## PROBLEM TO SOLVE
Make an exact copy of the entries below with the pictures removed.
*** DATASET RECORDS Section Begins ***
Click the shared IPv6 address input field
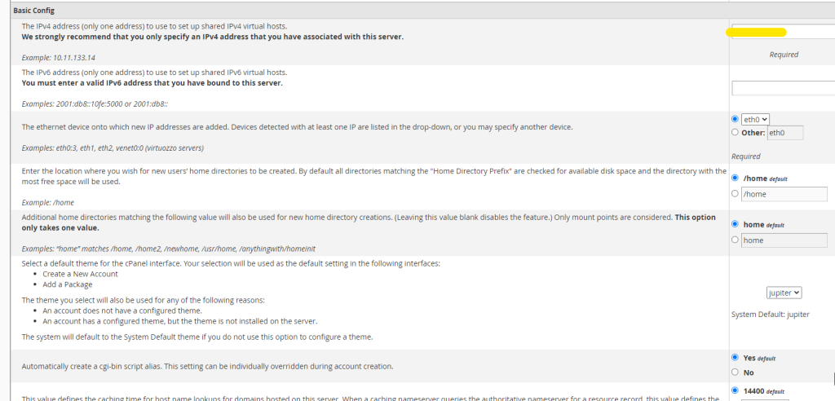tap(783, 88)
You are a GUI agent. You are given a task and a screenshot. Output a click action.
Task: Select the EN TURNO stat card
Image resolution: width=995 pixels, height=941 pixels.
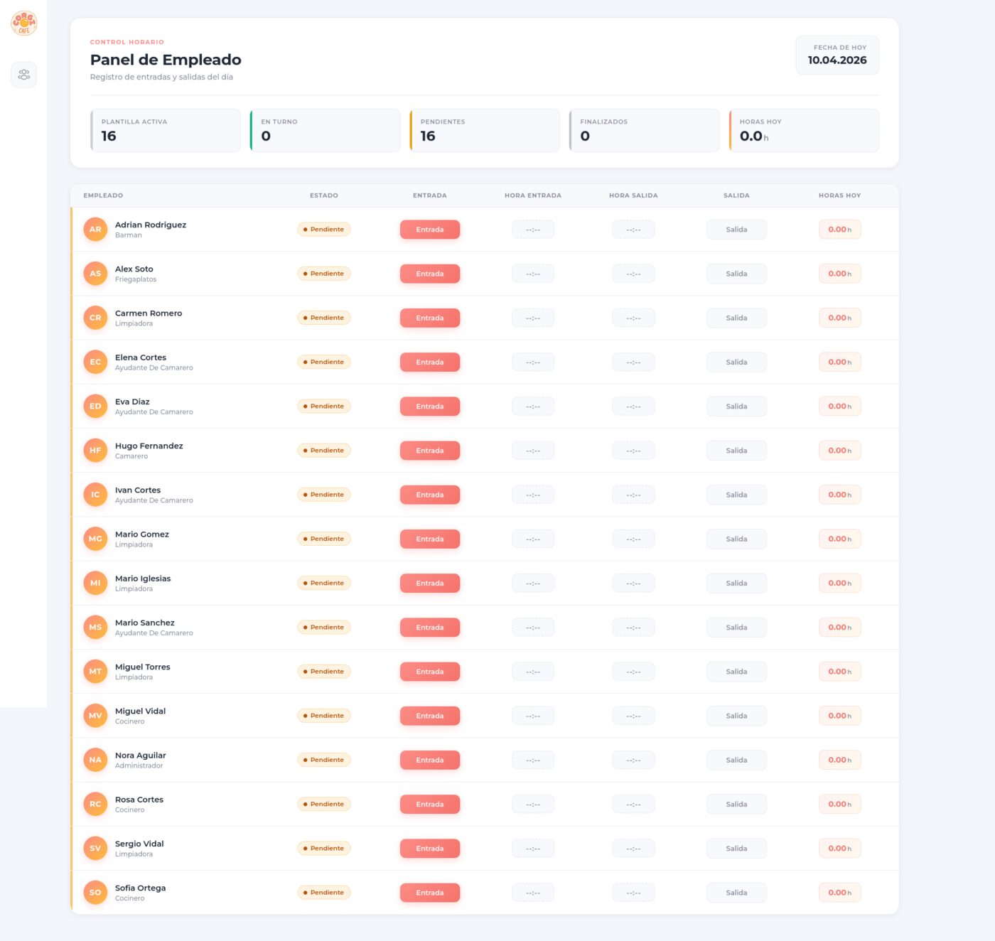(x=326, y=130)
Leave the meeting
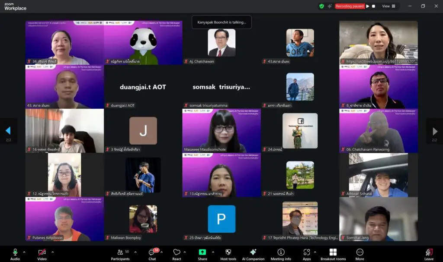Screen dimensions: 443x262 tap(429, 254)
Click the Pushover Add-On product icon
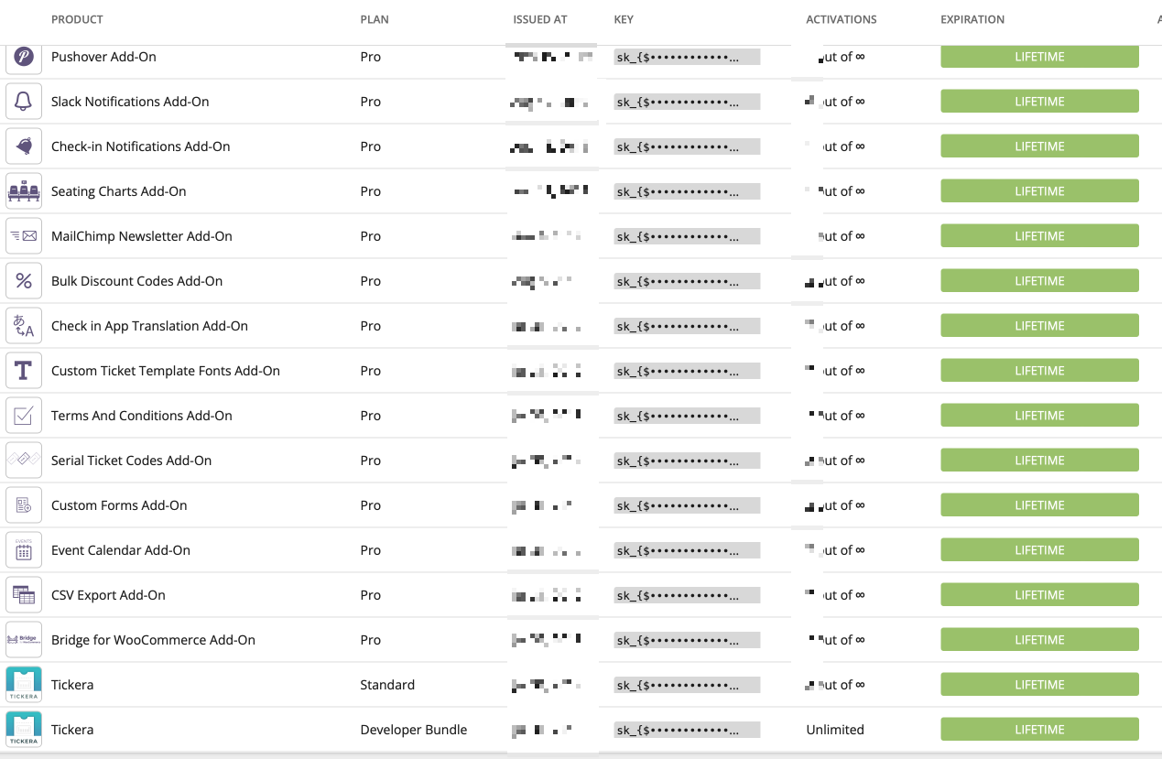This screenshot has height=759, width=1162. click(x=24, y=57)
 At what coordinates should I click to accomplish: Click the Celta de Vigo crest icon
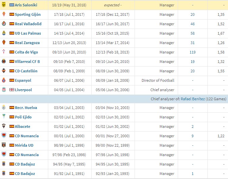4,51
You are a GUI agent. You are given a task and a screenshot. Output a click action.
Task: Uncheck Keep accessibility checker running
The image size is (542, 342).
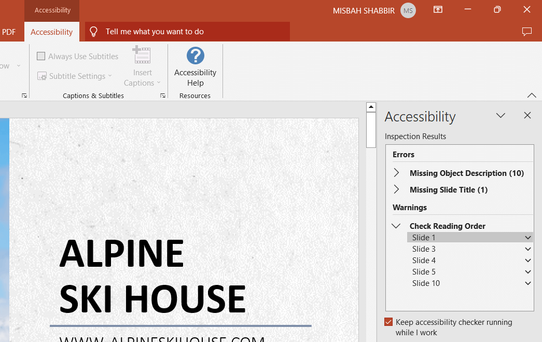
*** DATASET RECORDS Section Ends ***
## OUTPUT OF THE EXERCISE
Click the shared IPv6 address input field
tap(783, 88)
You are a GUI agent. You are given a task and a screenshot. Output a click action.
Task: Select the EN TURNO stat card
Image resolution: width=995 pixels, height=941 pixels.
(x=326, y=130)
Leave the meeting
Screen dimensions: 443x262 tap(429, 254)
Click the Pushover Add-On product icon
This screenshot has height=759, width=1162. click(x=24, y=57)
 At what coordinates should I click to accomplish: Click the Celta de Vigo crest icon
4,51
You are a GUI agent. You are given a task and a screenshot. Output a click action.
Task: Uncheck Keep accessibility checker running
The image size is (542, 342).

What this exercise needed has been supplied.